## Written instruction
Edit the lines below so that "GUI agent" becomes "interface agent" wherever it occurs, and leave everything else unchanged.

## Data to use

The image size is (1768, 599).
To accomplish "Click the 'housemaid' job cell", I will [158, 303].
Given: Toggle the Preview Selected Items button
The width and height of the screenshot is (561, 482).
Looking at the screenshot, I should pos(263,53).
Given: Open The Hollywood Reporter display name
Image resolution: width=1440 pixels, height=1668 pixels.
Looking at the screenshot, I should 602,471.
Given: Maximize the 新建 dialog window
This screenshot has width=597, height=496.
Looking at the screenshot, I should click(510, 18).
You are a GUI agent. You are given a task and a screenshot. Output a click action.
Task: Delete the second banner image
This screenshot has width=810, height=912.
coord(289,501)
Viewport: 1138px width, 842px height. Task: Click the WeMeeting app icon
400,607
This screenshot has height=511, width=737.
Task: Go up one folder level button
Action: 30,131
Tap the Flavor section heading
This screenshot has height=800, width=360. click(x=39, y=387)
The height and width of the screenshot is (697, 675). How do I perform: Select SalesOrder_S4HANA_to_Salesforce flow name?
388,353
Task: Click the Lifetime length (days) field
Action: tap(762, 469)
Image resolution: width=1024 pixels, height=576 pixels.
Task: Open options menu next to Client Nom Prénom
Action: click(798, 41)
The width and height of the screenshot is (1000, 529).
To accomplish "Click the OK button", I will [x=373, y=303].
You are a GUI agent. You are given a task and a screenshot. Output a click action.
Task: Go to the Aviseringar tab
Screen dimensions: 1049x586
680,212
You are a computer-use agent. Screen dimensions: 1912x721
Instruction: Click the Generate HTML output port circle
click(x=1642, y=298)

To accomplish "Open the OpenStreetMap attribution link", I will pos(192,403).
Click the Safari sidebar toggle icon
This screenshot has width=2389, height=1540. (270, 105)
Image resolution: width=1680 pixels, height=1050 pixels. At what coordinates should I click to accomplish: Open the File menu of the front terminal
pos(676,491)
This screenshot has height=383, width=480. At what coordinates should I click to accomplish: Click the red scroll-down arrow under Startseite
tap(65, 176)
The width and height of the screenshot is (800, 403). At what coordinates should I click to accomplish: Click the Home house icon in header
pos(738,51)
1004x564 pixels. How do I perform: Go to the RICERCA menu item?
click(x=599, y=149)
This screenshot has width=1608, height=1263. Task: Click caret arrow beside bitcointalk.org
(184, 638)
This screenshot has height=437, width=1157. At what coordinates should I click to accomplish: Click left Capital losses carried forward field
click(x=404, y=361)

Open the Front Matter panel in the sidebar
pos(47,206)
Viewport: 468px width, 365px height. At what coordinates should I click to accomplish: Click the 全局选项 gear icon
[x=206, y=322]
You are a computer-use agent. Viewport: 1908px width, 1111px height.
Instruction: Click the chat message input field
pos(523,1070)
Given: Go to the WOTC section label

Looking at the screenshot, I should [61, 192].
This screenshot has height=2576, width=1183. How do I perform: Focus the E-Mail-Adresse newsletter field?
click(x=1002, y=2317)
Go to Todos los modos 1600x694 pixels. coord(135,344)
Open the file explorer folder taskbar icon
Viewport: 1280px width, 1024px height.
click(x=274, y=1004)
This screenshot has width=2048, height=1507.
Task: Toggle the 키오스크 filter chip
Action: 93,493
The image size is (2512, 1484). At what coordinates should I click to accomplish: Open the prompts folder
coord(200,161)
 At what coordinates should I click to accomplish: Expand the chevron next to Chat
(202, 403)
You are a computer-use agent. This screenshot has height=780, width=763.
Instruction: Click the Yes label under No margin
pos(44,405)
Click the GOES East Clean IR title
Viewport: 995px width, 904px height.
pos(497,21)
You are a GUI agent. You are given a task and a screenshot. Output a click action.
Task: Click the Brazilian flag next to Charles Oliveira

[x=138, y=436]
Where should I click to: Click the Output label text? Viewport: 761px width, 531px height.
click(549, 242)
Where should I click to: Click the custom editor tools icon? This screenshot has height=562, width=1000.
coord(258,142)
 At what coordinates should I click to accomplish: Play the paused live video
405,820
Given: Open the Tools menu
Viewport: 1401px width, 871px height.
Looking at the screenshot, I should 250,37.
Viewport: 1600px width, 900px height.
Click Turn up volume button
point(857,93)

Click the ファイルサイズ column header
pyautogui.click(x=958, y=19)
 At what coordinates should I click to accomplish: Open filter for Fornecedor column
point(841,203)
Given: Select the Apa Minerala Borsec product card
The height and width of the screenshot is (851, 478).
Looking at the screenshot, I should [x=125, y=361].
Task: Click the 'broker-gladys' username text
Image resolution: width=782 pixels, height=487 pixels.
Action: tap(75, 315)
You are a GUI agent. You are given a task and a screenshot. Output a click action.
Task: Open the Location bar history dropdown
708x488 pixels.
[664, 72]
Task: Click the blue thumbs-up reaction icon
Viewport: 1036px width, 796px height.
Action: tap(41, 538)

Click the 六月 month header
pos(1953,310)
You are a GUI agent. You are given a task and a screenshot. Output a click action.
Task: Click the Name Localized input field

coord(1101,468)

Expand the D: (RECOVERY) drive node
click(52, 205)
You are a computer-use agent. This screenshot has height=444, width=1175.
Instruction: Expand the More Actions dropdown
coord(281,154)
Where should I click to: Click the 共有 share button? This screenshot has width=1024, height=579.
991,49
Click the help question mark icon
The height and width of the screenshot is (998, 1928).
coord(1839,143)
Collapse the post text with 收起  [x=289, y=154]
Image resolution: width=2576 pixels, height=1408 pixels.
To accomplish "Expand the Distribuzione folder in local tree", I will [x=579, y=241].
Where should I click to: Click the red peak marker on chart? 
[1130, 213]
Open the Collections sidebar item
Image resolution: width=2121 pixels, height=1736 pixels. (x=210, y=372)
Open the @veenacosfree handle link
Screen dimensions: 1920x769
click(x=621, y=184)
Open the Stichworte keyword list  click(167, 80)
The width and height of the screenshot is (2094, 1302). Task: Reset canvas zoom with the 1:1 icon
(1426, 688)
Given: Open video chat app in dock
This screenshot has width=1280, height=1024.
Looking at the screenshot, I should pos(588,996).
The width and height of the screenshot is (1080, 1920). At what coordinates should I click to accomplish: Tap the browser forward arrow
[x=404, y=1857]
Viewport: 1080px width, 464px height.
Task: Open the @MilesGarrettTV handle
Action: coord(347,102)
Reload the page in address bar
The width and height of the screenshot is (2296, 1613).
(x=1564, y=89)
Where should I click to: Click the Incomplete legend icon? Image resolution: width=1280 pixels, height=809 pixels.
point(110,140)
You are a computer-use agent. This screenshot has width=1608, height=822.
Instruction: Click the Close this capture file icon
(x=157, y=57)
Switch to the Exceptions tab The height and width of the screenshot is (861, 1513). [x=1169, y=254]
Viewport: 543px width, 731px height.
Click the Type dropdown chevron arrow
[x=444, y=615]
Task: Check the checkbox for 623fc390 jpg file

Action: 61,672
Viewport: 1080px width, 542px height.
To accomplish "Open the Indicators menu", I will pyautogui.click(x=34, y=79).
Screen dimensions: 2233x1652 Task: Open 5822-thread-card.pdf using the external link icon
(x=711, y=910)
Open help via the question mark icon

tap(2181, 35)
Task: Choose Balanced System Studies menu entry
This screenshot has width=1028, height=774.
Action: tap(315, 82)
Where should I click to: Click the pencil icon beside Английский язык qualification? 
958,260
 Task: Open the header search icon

## Solution to this task
The image size is (1768, 599).
To accomplish "Click the 'housemaid' job cell", I will [158, 303].
Given: Toggle the Preview Selected Items button
The width and height of the screenshot is (561, 482).
Looking at the screenshot, I should pos(263,53).
Given: Open The Hollywood Reporter display name
Image resolution: width=1440 pixels, height=1668 pixels.
Looking at the screenshot, I should 602,471.
Given: Maximize the 新建 dialog window
This screenshot has width=597, height=496.
Looking at the screenshot, I should click(510, 18).
You are a interface agent. You are given a task and a screenshot. Output a click action.
Task: Delete the second banner image
This screenshot has width=810, height=912.
coord(289,501)
Viewport: 1138px width, 842px height. Task: Click the WeMeeting app icon
400,607
This screenshot has height=511, width=737.
Task: Go up one folder level button
Action: 30,131
Tap the Flavor section heading
This screenshot has height=800, width=360. click(x=39, y=387)
The height and width of the screenshot is (697, 675). How do I perform: Select SalesOrder_S4HANA_to_Salesforce flow name?
388,353
Task: Click the Lifetime length (days) field
Action: tap(762, 469)
Image resolution: width=1024 pixels, height=576 pixels.
Task: Open options menu next to Client Nom Prénom
Action: click(798, 41)
The width and height of the screenshot is (1000, 529).
To accomplish "Click the OK button", I will [x=373, y=303].
You are a interface agent. You are given a task and a screenshot. Output a click action.
Task: Go to the Aviseringar tab
Screen dimensions: 1049x586
680,212
You are a computer-use agent. Screen dimensions: 1912x721
Instruction: Click the Generate HTML output port circle
click(x=1642, y=298)

To accomplish "Open the OpenStreetMap attribution link", I will pos(192,403).
Click the Safari sidebar toggle icon
This screenshot has width=2389, height=1540. (270, 105)
Image resolution: width=1680 pixels, height=1050 pixels. At what coordinates should I click to accomplish: Open the File menu of the front terminal
pos(676,491)
This screenshot has height=383, width=480. At what coordinates should I click to accomplish: Click the red scroll-down arrow under Startseite
tap(65, 176)
The width and height of the screenshot is (800, 403). At what coordinates should I click to accomplish: Click the Home house icon in header
pos(738,51)
1004x564 pixels. How do I perform: Go to the RICERCA menu item?
click(x=599, y=149)
This screenshot has width=1608, height=1263. Task: Click caret arrow beside bitcointalk.org
(184, 638)
This screenshot has height=437, width=1157. At what coordinates should I click to accomplish: Click left Capital losses carried forward field
click(x=404, y=361)

Open the Front Matter panel in the sidebar
pos(47,206)
Viewport: 468px width, 365px height. At what coordinates should I click to accomplish: Click the 全局选项 gear icon
[x=206, y=322]
You are a computer-use agent. Viewport: 1908px width, 1111px height.
Instruction: Click the chat message input field
pos(523,1070)
Given: Go to the WOTC section label

Looking at the screenshot, I should [61, 192].
This screenshot has height=2576, width=1183. How do I perform: Focus the E-Mail-Adresse newsletter field?
click(x=1002, y=2317)
Go to Todos los modos 1600x694 pixels. coord(135,344)
Open the file explorer folder taskbar icon
Viewport: 1280px width, 1024px height.
click(x=274, y=1004)
This screenshot has width=2048, height=1507.
Task: Toggle the 키오스크 filter chip
Action: 93,493
The image size is (2512, 1484). At what coordinates should I click to accomplish: Open the prompts folder
coord(200,161)
 At what coordinates should I click to accomplish: Expand the chevron next to Chat
(202, 403)
You are a computer-use agent. This screenshot has height=780, width=763.
Instruction: Click the Yes label under No margin
pos(44,405)
Click the GOES East Clean IR title
Viewport: 995px width, 904px height.
pos(497,21)
You are a interface agent. You are given a task and a screenshot. Output a click action.
Task: Click the Brazilian flag next to Charles Oliveira

[x=138, y=436]
Where should I click to: Click the Output label text? Viewport: 761px width, 531px height.
click(549, 242)
Where should I click to: Click the custom editor tools icon? This screenshot has height=562, width=1000.
coord(258,142)
 At what coordinates should I click to accomplish: Play the paused live video
405,820
Given: Open the Tools menu
Viewport: 1401px width, 871px height.
Looking at the screenshot, I should 250,37.
Viewport: 1600px width, 900px height.
Click Turn up volume button
point(857,93)

Click the ファイルサイズ column header
pyautogui.click(x=958, y=19)
 At what coordinates should I click to accomplish: Open filter for Fornecedor column
point(841,203)
Given: Select the Apa Minerala Borsec product card
The height and width of the screenshot is (851, 478).
Looking at the screenshot, I should [x=125, y=361].
Task: Click the 'broker-gladys' username text
Image resolution: width=782 pixels, height=487 pixels.
Action: tap(75, 315)
You are a interface agent. You are given a task and a screenshot. Output a click action.
Task: Open the Location bar history dropdown
708x488 pixels.
[664, 72]
Task: Click the blue thumbs-up reaction icon
Viewport: 1036px width, 796px height.
Action: tap(41, 538)

Click the 六月 month header
pos(1953,310)
You are a interface agent. You are given a task and a screenshot. Output a click action.
Task: Click the Name Localized input field

coord(1101,468)

Expand the D: (RECOVERY) drive node
click(52, 205)
You are a computer-use agent. This screenshot has height=444, width=1175.
Instruction: Expand the More Actions dropdown
coord(281,154)
Where should I click to: Click the 共有 share button? This screenshot has width=1024, height=579.
991,49
Click the help question mark icon
The height and width of the screenshot is (998, 1928).
coord(1839,143)
Collapse the post text with 收起  [x=289, y=154]
Image resolution: width=2576 pixels, height=1408 pixels.
To accomplish "Expand the Distribuzione folder in local tree", I will [x=579, y=241].
Where should I click to: Click the red peak marker on chart? 
[1130, 213]
Open the Collections sidebar item
Image resolution: width=2121 pixels, height=1736 pixels. (x=210, y=372)
Open the @veenacosfree handle link
Screen dimensions: 1920x769
click(x=621, y=184)
Open the Stichworte keyword list  click(167, 80)
The width and height of the screenshot is (2094, 1302). Task: Reset canvas zoom with the 1:1 icon
(1426, 688)
Given: Open video chat app in dock
This screenshot has width=1280, height=1024.
Looking at the screenshot, I should pos(588,996).
The width and height of the screenshot is (1080, 1920). At what coordinates should I click to accomplish: Tap the browser forward arrow
[x=404, y=1857]
Viewport: 1080px width, 464px height.
Task: Open the @MilesGarrettTV handle
Action: coord(347,102)
Reload the page in address bar
The width and height of the screenshot is (2296, 1613).
(x=1564, y=89)
Where should I click to: Click the Incomplete legend icon? Image resolution: width=1280 pixels, height=809 pixels.
point(110,140)
You are a computer-use agent. This screenshot has width=1608, height=822.
Instruction: Click the Close this capture file icon
(x=157, y=57)
Switch to the Exceptions tab The height and width of the screenshot is (861, 1513). [x=1169, y=254]
Viewport: 543px width, 731px height.
Click the Type dropdown chevron arrow
[x=444, y=615]
Task: Check the checkbox for 623fc390 jpg file

Action: 61,672
Viewport: 1080px width, 542px height.
To accomplish "Open the Indicators menu", I will pyautogui.click(x=34, y=79).
Screen dimensions: 2233x1652 Task: Open 5822-thread-card.pdf using the external link icon
(x=711, y=910)
Open help via the question mark icon

tap(2181, 35)
Task: Choose Balanced System Studies menu entry
This screenshot has width=1028, height=774.
Action: tap(315, 82)
Where should I click to: Click the pencil icon beside Английский язык qualification? 
958,260
 Task: Open the header search icon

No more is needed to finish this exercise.